Detailed Description of the Invention [Field of Industrial Application] The present invention relates to a method for analyzing sample components by high-performance liquid chromatography using an absorbance detector, and in particular, a method for analyzing sample components by high-performance liquid chromatography using an absorbance detector. The present invention relates to a method for analyzing sample components by high-performance liquid chromatography using an absorbance detector designed to obtain a chromatogram that shows the difference in chromatograms.

[Conventional technology]

High performance liquid chromatography using an absorbance detector is currently indispensable as a method for quantitatively and qualitatively determining components contained in a sample.゛As is well known, in high-performance liquid chromatography using an absorbance detector, when the sample is injected and the eluent is passed through the column, each component elutes at its own elution time due to differences in interactions within the column. When the eluate from this column is fed to an absorbance detector, a chromatogram is obtained with time as the horizontal axis and the absorbance of the eluate as a variable.This chromatogram can be used to quantify and qualitatively analyze the components contained in the sample. It can be used as a material for carrying out.

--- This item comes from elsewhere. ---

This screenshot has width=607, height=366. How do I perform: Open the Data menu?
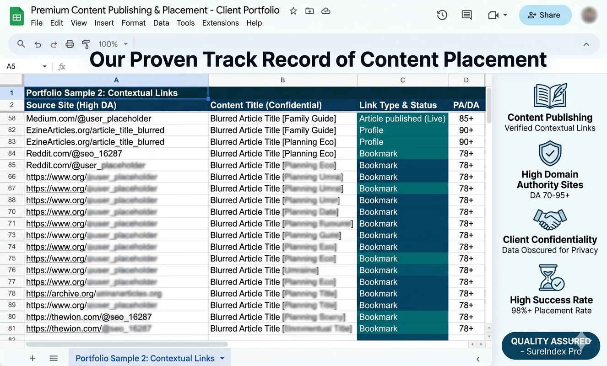161,23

In high-speed liquid atomography using a conventional absorbance detector, the detection wavelength is the wavelength at which a component expected to be contained in the sample exhibits absorption, and elution that does not exhibit absorption at this detection wavelength is used. Obtain a chromatogram as a rise in baseline, or
A wavelength at which the expected component in the sample does not exhibit absorption is used as the detection wavelength, and an eluent that exhibits absorption at this detection wavelength is used to obtain a chromatogram as a decrease in the baseline.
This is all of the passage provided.